Cation disorder and octahedral distortion control of internal electric field, band bending and carrier lifetime in Aurivillius perovskite solid solutions for enhanced photocatalytic activity†
Abstract
The overall photocatalytic activity shown by a semiconductor photocatalyst stems from a complex interplay of several critical factors that includes light absorption, carrier recombination dynamics, charge transfer resistance, lifetime of photogenerated charge carriers and surface adsorption. While most of the factors are intrinsic to a semiconductor controlled by its structure and composition, the overall activity is determined by the dominance of a single or multiple factors.

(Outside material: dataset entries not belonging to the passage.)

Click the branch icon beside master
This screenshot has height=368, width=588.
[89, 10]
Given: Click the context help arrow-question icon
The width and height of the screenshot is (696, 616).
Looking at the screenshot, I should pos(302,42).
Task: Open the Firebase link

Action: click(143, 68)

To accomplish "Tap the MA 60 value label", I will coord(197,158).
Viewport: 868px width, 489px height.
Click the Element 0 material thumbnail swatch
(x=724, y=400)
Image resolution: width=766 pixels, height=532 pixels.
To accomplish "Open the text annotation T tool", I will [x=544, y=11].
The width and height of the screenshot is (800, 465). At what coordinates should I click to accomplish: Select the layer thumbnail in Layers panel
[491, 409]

The present work examines the competing roles of these factors in the photocatalytic activity of a closely related series of Aurivillius perovskite solid solutions, Bi6−xSrxTi3+xFe2−xO18 (x = 0.75, 0.5, and 0.25). The cation disorder in the intergrowth structure and octahedral distortion that control the internal electric fields in these compounds alter multiple factors responsible for enhanced photocatalytic activity. The five-layer Aurivillius perovskites forming in the non-centrosymmetric F2mm space group with highly distorted octahedra at the terminal position and least distorted octahedra at the central perovskite layer are controlled by a second-order Jahn–Teller effect of Ti4+. While a greater extent of dye adsorption leads to faster photocatalytic degradation in Bi5SrTi4FeO18 and other Aurivillius perovskites, Bi5.5Sr0.5Ti3.5Fe1.5O18 (x = 0.5) shows inferior photocatalytic activity as compared to Bi5.75Sr0.25Ti3.25Fe1.75O18 (x = 0.25) and Bi5.25Sr0.75Ti3.75Fe1.25O18 (x = 0.75) despite having the highest dye adsorption in the series. The highest rate of photocatalytic RhB degradation in the Fe1.75 compound is due to its longest average carrier lifetime in the series, sluggish e−–h+ recombination and lower charge transfer resistance. Furthermore, the enhanced activity observed under external bias is understood to have originated from a greater upward band bending effect, which acts as thermal barrier for e−–h+ recombination and facilitates effective charge separation and transfer. The work elucidates the delicate interplay of the competing factors affecting the photocatalytic activity and establishes the origin of non-uniform and enhanced photocatalytic activity across the homologous solid solution series of layered perovskites. The protocol will help breaking compositional limits in uncovering new solid-solution compounds with enhanced activity by appropriate substitutions and further enhancement under external bias for faster removal and degradation of pollutants.